Upon arriving in Malta I felt we had been transported to a world gone by. En route to the Corinthia Palace Hotel and Spa we whizzed past ancient 16th-century palazzos, Valletta, a Unesco World Heritage city and a country relatively untouched from modern changes with the exception of cars. Maltese citizens have built a bustling life around the history of this small country. Beautiful and picturesque with views all around of the pristine waters of the Mediterranean, reminding you regularly just how lucky you are to be here.
Pulling up to the five-star Corinthia Palace Hotel and Spa, once a private villa in the 19th-century, it exudes elegance (and didn’t hurt that the Malta Classic was happening while we were there where vintage cars were perched out front.) The villa was scooped up by the Pisani family in the early 1960s slowly making its way from family villa to a restaurant to its present day state as a 150-room luxury resort, making it the first in the extensive global Corinthia portfolio.
The location could not be more optimal, right across from President’s San Anton Palace where lush gardens filled with an array of brightly colored flowers, fountains, even a hedge maze are open to the public and a few dozen quite charismatic free-range peacocks. From the Corinthia we could access just about any point in the country with ease, a brief 15-minute drive to the ferry to Gozo or a 45-minute drive over to Valletta. The hotel though, while situated in the middle of a busy city, is actually one of the most tranquil of places I’ve been in quite some time.
I had this overwhelming sense of calmness while there. Greeted with a bubbly cocktail, up the elevator I went to my spacious room – which each and every single room has a balcony – a huge win for anyone who loves to enjoy coffee in the morning or an evening read outside before heading to bed like I do and how many hotels have you stayed in where you’re guaranteed to have a balcony?!
The Corinthia Palace property is quite expansive allowing us ample places to get lost in while there. I being the pool aficionado that I am immediately slipped on my suit and went out to enjoy the beautiful, large pool on the property, which with two levels in the shape of the Neolithic Hagar Qim temple is best summed up in one phrase … ħafna jibred. Maltese for very cool.
Noshing at Corinthia Palace:
While we did a significant amount of eating our way across the country we were able to enjoy leisurely breakfasts each morning before we headed out for our adventures. As I knew we’d be eating quite a bit and far too often during the day so most days I’d start with a light breakfast of fruit from room service and a fresh coffee on one of the many patios on the property.

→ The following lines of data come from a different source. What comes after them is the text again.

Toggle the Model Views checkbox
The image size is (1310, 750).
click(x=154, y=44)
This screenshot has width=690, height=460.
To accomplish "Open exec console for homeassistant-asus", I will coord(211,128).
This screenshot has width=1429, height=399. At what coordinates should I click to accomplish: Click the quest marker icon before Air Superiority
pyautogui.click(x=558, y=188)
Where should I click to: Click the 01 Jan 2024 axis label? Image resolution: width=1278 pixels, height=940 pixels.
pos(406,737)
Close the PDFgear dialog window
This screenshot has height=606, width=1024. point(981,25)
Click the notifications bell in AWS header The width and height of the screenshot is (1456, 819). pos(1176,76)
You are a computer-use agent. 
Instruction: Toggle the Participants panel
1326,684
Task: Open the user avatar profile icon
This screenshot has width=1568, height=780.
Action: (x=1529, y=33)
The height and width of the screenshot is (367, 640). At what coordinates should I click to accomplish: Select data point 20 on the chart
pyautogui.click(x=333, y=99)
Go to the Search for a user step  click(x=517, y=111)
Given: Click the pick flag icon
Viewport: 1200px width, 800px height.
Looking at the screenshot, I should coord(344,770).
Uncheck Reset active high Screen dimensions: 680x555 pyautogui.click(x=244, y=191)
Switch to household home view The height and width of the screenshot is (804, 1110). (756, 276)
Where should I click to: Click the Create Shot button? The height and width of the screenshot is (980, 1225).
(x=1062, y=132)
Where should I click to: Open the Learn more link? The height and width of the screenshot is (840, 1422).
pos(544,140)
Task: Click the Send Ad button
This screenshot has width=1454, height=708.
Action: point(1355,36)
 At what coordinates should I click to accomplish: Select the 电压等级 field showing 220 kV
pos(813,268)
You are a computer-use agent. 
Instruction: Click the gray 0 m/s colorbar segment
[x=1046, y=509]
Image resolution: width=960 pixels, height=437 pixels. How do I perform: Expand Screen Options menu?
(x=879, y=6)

The weather is quite lovely all year long so we took advantage of that every chance we got from a nightcap on the back patio that opens up just outside of the Caprice Lounge Bar to enjoying the last few days of their outdoor Summer Kitchen with a homemade pizza and a glass of Maltese wine. Though one of the best meals we had was enjoyed at the Villa Corinthia, which was the courtyard of the original villa. The meal was exquisite, a flavorful Maltese ensemble of dishes always paired with local wine and finished off with Maltese coffee – a rather unique coffee made with chicory cloves and aniseed – definitely an acquired taste but a must give it a try.
I think it’s safe to say that I’ll be back again!